「日本酒の普及には教育こそが何より大切」との考えから、ただブースを並べるだけの試飲会にとどまらず、「アトリエデギュスタシオン」と銘打った利き酒セミナーでは、パリを代表するパティシエ ジャック・ジュナン氏が勧めるデザートとのマリアージュや、羊のチーズやバニラアイスクリームの燻製、サフランやトウガラシなどのスパイスを効かせたフランス料理など、日本人には思いもつかないようなテーマで日本酒とのペアリングを提案した。

 今年ミシュラン2つ星をとったばかりのレストラン「Kei」のシェフ小林圭さんも、「フレンチに合わないかぎり、日本酒は定着しない」との考えから、あえて日本風の料理を避け、「手取川」の山廃にシェーブルチーズのムース、「真澄 山花」に柑橘系のデザートを考案。「華鳩」貴醸酒×鳩とフォアグラのパイ包みも拍手喝采で迎えられた。

どうすれば日本酒が広がるか
熱い討議も繰り広げられた

イベントを主催するユエ・シルヴァンさん。10年にわたり日本酒の啓もう活動を展開

 このイベントはまた、ヨーロッパで日本酒を広げようと活動を続けるインポーターや販売店の情報交換の場でもある。

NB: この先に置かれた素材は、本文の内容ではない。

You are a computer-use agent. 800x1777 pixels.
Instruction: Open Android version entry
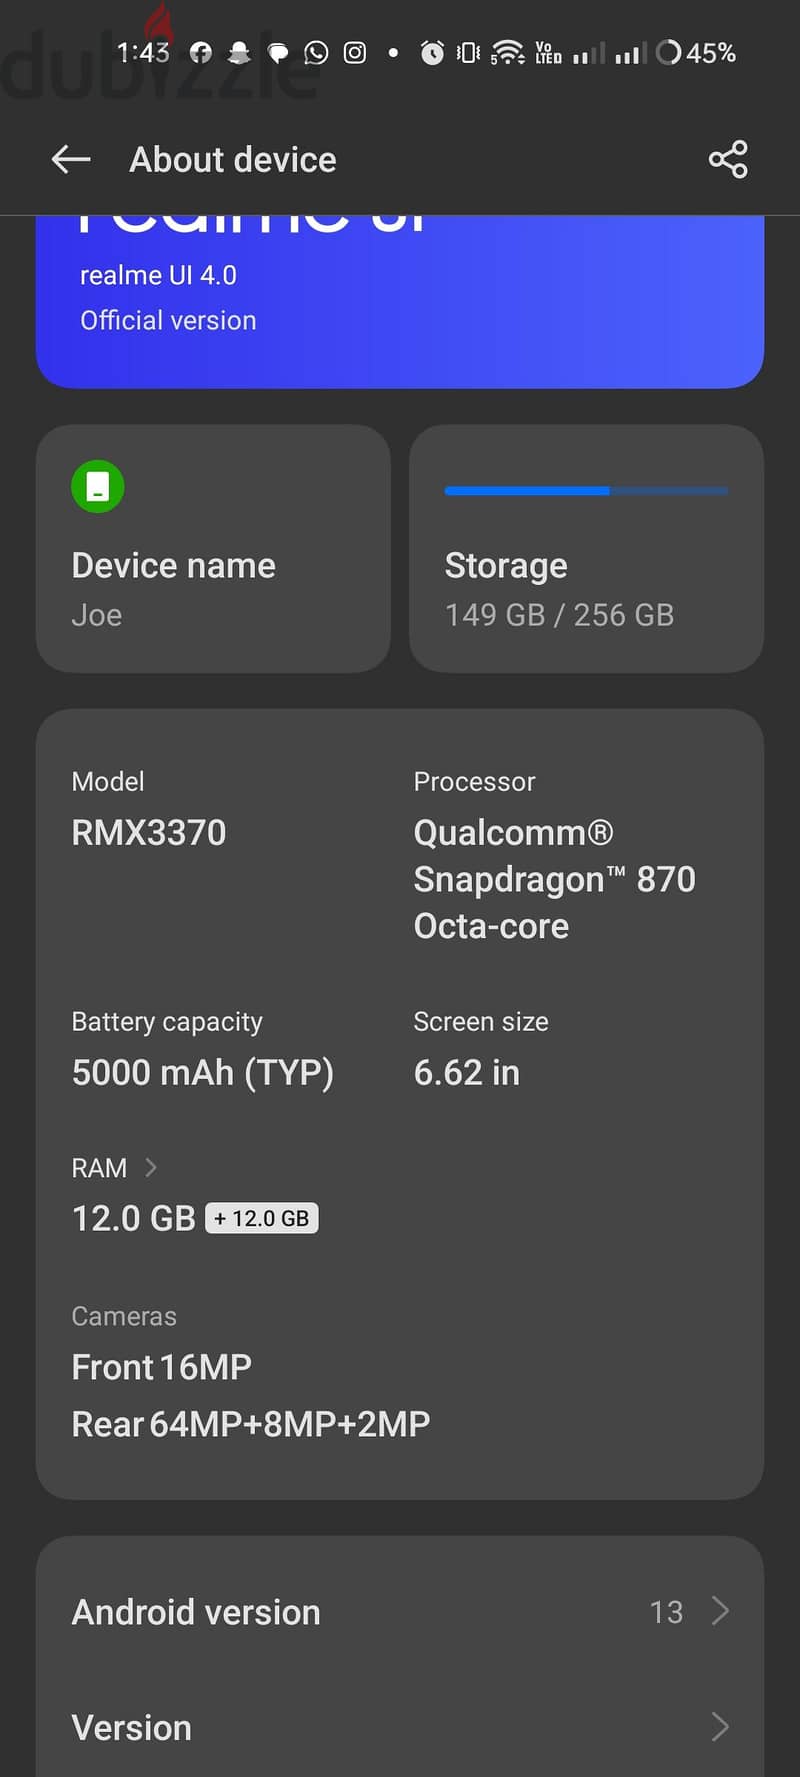[400, 1611]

「ヨーロッパ酒サミット」では、ヨーロッパ12ヵ国で日本酒をプロモートする方々が登壇し、どうすれば日本酒が広がるかについて熱い討議も繰り広げられた。

「日本のお酒の魅力をどうすれば伝えられるか」「自国の文化にどう合わせられるか」を話し合っている姿を見ていると、日本人の知らないところで日本酒の舞台が広がっていることを実感させられる。

 例えば、日本人は皆、紹興酒が中国のお酒であることを知っているが、その原料が何で、どのように作られているのか、どんな種類があるのか知る人はそれほど多くないだろう。

 海外における日本酒も、同じような位置づけといえる。ラベルを見ても日本語だけではちんぷんかんぷんだし、蔵元にしても海外市場にどう売ればいいのかわからない。でも、海外の「日本酒サポーター」たちは、自国の文化にあわせた日本酒の魅力を発信しようとしている。